We were all set to refuse diagnostic procedures. My mother either had colon cancer or severe diverticulitis, either of which had broken through the colon wall. She was in horrible pain. We met with palliative care and hospice and were steeped in the philosophy and approach of not pursuing aggressive treatment.
However, I found a colon surgeon who was interested in palliative care. She did a sigmoidoscopy but had me stand at my mother’s head and watch her face for pain. When pain registered, she stopped. This amazing surgeon got enough info to decide it was diverticulitis, not cancer… The procedure was safe, even on Coumadin, when done this carefully and my mother didn’t suffer.
Ten days later, after a course of Flagyl and an antibiotic, pain was gone. Easy as that. All the grandchildren had flown home for the holiday to see her, but she was not dying, not at all.
It has taken a few months for my mother to get out of bed more, walk better, and take more interest in things (despite dementia). She lost 17 pounds. But she is even doing puzzles again.

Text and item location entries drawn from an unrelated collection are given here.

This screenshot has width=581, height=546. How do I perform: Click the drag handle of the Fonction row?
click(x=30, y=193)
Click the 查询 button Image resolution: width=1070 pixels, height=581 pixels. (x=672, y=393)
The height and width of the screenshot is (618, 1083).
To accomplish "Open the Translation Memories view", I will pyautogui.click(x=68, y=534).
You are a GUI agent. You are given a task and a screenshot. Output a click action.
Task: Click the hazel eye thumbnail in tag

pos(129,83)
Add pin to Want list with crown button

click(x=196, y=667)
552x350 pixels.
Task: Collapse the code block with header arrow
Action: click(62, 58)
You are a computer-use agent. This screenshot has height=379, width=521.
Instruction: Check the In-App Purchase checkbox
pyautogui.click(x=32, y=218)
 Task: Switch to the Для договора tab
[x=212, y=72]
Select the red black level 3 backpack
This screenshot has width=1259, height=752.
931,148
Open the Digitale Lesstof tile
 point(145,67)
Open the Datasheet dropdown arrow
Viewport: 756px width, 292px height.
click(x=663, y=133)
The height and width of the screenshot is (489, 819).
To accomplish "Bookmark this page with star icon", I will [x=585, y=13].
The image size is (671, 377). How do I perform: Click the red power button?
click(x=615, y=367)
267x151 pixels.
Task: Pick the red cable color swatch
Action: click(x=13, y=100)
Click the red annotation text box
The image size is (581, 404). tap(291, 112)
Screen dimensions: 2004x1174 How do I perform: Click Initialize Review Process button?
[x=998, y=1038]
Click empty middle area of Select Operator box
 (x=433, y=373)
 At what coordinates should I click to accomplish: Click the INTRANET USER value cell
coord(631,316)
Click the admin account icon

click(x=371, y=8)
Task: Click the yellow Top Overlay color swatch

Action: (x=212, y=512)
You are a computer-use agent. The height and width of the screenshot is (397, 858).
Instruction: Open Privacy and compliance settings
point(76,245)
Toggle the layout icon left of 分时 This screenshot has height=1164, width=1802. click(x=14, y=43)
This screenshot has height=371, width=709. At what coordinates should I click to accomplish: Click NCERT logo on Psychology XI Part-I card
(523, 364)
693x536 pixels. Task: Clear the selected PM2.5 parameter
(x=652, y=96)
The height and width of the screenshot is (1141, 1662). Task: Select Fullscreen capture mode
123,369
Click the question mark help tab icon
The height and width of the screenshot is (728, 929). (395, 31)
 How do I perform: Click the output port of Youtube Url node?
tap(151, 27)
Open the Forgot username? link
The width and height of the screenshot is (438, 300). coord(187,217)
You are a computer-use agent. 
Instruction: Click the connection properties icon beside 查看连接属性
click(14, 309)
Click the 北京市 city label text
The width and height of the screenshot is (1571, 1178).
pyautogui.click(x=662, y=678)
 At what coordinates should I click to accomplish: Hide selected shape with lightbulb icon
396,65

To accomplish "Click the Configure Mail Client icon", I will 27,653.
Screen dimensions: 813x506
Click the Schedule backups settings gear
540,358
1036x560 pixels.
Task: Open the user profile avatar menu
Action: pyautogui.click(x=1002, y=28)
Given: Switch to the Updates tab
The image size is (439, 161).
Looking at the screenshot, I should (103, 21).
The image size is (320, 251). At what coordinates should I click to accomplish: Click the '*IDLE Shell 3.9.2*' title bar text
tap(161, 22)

This has made me cautious about applying the hospice philosophy. We’ll know when it is the right time for it. If it had been colon cancer, that would have been a different story.
More recently she fell and had a huge hematoma on her brown (and whole face turned purple due to blood thinners). The hematoma stuck out at least two inches and the skin was taut and shiny. It hurt a lot. I had to almost argue with hospice about getting this reduced (and primary MD said it couldn’t be done on Coumadin). I figured if it was dangerous a surgeon would say no. Well, found a 5 star surgeon who made a small slit, squeezed the congealed blood out and asked me to pack and dress it for a couple of weeks. Back to normal. The skin could have died and ulcerated if we had not done this.
I did win the discussion with hospice that this was related to comfort and dignity (and relieved the suffering of seeing the hematoma anew each time she looked in the mirror, reliving horror, due to dementia). So it was covered (Hospice even said I might lose her coverage and have to pay.)
I don’t want to have to make these decisions without support and will keep trying until I find the hospice or pre-hospice that works with me instead of against me.
I anticipate more decisions and am afraid of making the decision not to treat prematurely. At what point does dementia justify not treating pneumonia? I really don’t know yet. We want to avoid artificial ventilation but a hospital stay could lead to that. Best scenario would be to try to treat, then bring her home to AL and avoid ventilator. But sometimes you don’t have that chance.
These are all tough situations and in our family, though I am first proxy, I also try to get consensus with two brothers which further complicates things.